第222話 エピローグ 02
◆
「あーあ、何やっているんですか……」
とある開けた地。
元は魔王、クロードの生家があった場所。
先程まで煙幕が撒き散らされ視界も不良であった場所。
――クロードを追い詰めていた場所。
そこでコンテニューは苦笑いを浮かべながら、目の前の機械兵器に苦言を呈していた。
獣型のジャスティス。
クロードを弾き飛ばした、緑色のジャスティス。
今はその前足の片方が崩壊していた。
「魔王を逃がす手伝いをした挙句、接近戦を仕掛けて前足を破壊されて、しっかりと追撃されないようにされているじゃないですか。まったく……クロードクロードと魔王の名前を恨みを込めながら叫んでいた割に、魔王は『五メートル以内のモノを変化させる能力』を持っているって知らなかったんですか?」
『……そんなの、よく知っているわよ、私が一番。だから悪かったとは思っているわ。ごめんなさいね』
獣型のジャスティスから応答がある。
しかしその声はどこか不遜で、全く殊勝な態度は見られなかった。
コンテニューは肩を竦めて小さき息を吐く。
「全然謝罪している態度には見えませんね。
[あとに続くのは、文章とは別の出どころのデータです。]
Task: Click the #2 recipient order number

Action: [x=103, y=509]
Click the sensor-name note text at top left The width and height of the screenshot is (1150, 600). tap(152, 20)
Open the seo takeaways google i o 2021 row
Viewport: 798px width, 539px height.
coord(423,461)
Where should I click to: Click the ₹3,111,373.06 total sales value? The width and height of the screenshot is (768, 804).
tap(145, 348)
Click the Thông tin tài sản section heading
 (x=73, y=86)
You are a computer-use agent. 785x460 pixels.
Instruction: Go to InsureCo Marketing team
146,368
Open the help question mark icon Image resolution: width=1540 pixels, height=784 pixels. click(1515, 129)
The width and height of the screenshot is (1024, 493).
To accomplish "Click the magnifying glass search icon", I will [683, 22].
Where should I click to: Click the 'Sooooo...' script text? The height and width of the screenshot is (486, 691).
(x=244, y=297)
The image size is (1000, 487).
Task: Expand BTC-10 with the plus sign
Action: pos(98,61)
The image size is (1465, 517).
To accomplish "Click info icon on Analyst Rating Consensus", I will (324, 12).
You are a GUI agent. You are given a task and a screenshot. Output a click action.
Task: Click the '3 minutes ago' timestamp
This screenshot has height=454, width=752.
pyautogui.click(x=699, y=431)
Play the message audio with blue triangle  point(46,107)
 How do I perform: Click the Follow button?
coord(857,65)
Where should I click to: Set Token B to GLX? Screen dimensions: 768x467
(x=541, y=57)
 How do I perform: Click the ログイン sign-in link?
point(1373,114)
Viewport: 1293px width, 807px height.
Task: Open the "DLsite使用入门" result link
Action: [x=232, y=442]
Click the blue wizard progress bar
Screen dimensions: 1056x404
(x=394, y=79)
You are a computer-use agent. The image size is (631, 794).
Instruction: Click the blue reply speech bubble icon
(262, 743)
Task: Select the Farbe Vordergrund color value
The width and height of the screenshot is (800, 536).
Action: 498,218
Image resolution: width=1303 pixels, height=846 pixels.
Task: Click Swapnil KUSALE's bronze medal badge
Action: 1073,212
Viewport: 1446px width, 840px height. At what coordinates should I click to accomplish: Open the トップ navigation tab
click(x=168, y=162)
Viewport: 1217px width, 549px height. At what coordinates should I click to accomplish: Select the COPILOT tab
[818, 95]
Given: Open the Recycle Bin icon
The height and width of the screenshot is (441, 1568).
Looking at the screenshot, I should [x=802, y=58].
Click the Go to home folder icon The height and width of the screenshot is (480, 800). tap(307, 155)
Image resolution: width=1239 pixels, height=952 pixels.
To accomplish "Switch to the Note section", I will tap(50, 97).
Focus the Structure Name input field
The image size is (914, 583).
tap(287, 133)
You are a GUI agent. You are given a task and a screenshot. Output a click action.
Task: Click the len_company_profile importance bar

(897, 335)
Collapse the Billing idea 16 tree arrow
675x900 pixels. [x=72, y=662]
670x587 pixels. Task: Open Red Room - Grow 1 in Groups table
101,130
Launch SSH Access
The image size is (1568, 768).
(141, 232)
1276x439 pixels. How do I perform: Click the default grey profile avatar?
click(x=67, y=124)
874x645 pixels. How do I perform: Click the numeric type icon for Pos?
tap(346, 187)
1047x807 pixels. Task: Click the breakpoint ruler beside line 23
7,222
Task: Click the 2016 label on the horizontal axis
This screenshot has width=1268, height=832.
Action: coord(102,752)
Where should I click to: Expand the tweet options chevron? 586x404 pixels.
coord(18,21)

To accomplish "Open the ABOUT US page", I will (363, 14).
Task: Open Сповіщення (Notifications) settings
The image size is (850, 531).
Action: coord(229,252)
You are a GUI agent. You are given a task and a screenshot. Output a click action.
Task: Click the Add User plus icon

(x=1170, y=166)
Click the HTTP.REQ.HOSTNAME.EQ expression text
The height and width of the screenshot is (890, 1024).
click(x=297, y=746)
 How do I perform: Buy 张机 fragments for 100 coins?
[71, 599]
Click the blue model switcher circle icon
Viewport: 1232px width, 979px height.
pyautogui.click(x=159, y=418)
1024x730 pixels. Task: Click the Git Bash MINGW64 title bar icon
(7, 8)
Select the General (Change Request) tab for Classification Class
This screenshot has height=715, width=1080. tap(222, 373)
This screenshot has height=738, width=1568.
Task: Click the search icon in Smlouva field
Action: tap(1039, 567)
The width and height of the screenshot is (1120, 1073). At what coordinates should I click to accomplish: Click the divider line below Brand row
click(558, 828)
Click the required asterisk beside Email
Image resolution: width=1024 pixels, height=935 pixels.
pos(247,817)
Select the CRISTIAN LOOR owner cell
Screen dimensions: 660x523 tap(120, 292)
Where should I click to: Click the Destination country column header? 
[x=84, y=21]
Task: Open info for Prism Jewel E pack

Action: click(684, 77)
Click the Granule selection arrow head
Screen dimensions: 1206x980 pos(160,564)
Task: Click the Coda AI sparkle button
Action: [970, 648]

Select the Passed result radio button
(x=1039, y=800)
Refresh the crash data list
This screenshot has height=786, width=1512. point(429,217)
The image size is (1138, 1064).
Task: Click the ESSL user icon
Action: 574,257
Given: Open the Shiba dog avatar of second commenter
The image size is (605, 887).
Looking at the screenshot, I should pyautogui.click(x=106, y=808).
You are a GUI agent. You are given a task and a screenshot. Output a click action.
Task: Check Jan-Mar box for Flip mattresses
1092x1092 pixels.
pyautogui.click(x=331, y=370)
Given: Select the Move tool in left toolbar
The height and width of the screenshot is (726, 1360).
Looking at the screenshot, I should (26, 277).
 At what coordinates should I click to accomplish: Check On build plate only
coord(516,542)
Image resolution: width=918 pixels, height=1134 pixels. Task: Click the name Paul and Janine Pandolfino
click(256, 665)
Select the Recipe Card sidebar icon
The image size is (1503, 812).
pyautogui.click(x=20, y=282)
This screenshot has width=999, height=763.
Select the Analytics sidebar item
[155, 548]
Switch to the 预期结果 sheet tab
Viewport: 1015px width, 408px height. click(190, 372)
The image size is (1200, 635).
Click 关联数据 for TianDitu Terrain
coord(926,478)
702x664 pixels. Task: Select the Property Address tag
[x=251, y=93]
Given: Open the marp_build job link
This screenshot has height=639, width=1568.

恋心に目が曇りましたか?」
『復讐心よ。恨みが強すぎて殺す以外のことを全く考えていなかったわ。あんな地獄を味合わせておきながら未だに想っていたのならば、それはよっぽど心の強い人間ね』
「……あんな地獄を味合わせた?」
『あんたがやったのよ。この私に。忘れたの?』
その言葉の後、突然にコクピット席が開き、獣型ジャスティスからパイロットが姿を見せてきた。
「だからまた裏で繋がっていた――なんて思われるのは心底心外だわね」
彼女は特徴ある髪色――銀髪を風に靡かせながらそう答える。
「……やはり貴方でしたか」
その人物の姿を見て、コンテニューは小さく息を吐く。